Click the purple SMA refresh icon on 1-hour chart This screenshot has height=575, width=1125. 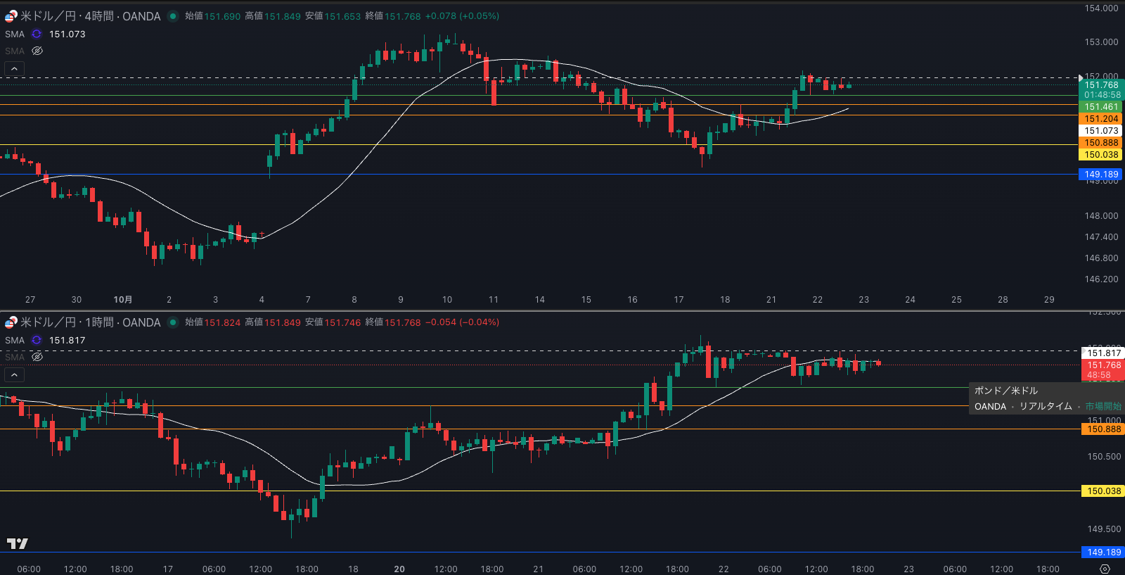pyautogui.click(x=37, y=340)
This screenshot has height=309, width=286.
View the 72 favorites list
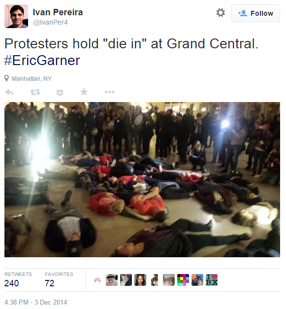[x=59, y=279]

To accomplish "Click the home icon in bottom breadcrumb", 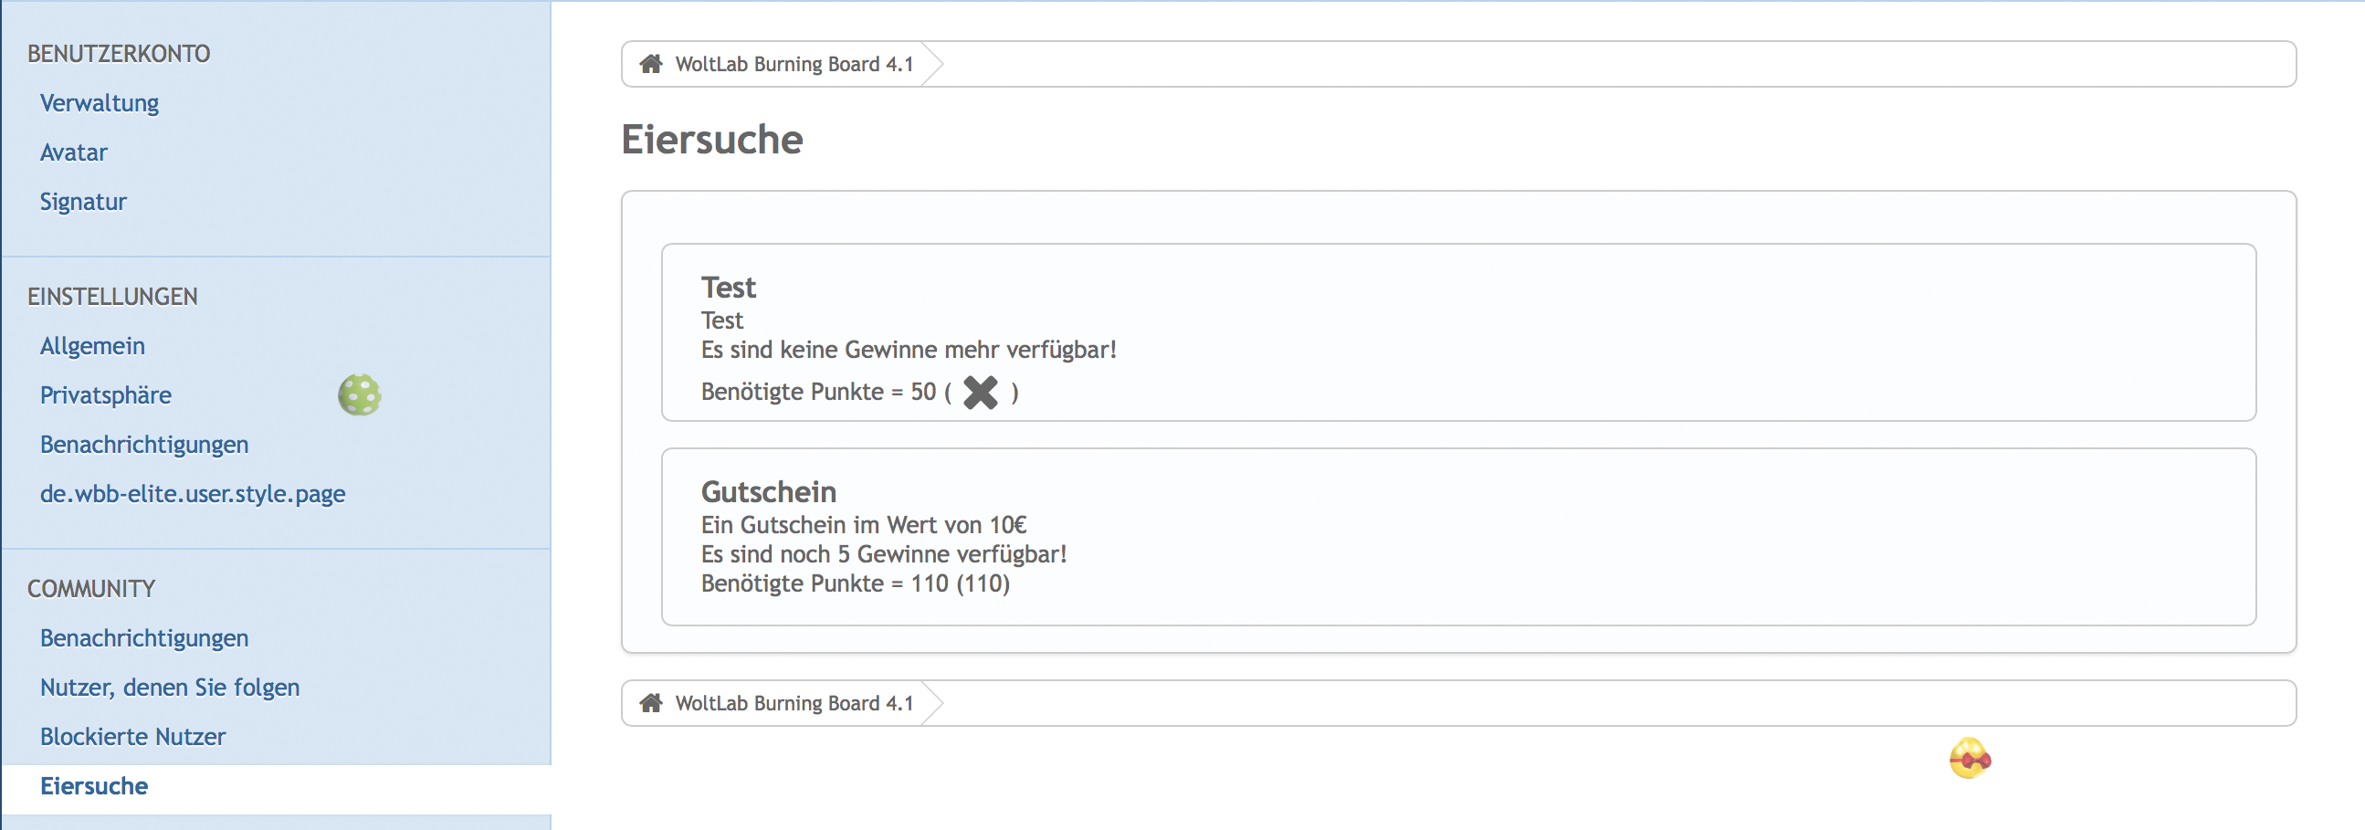I will [x=651, y=702].
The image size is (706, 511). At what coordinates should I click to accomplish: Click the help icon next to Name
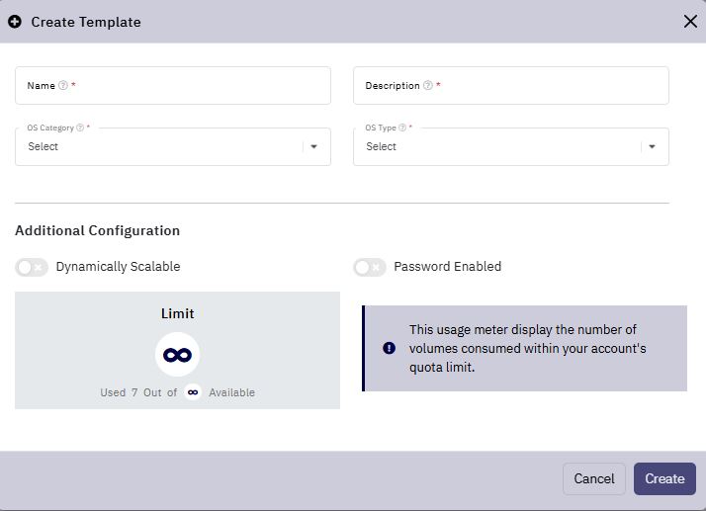(63, 86)
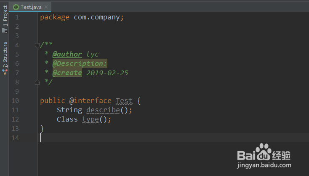Click the @interface keyword

[x=90, y=101]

--------------------------------------------------

## Your task
Restate the data exactly, though only from the line that contains "The image size" through its last line, both ends included and with the pictures left out.

## Written answer
The image size is (706, 511). At what coordinates should I click to accomplish: Click the help icon next to Name
(63, 86)
Click the @interface keyword

[x=90, y=101]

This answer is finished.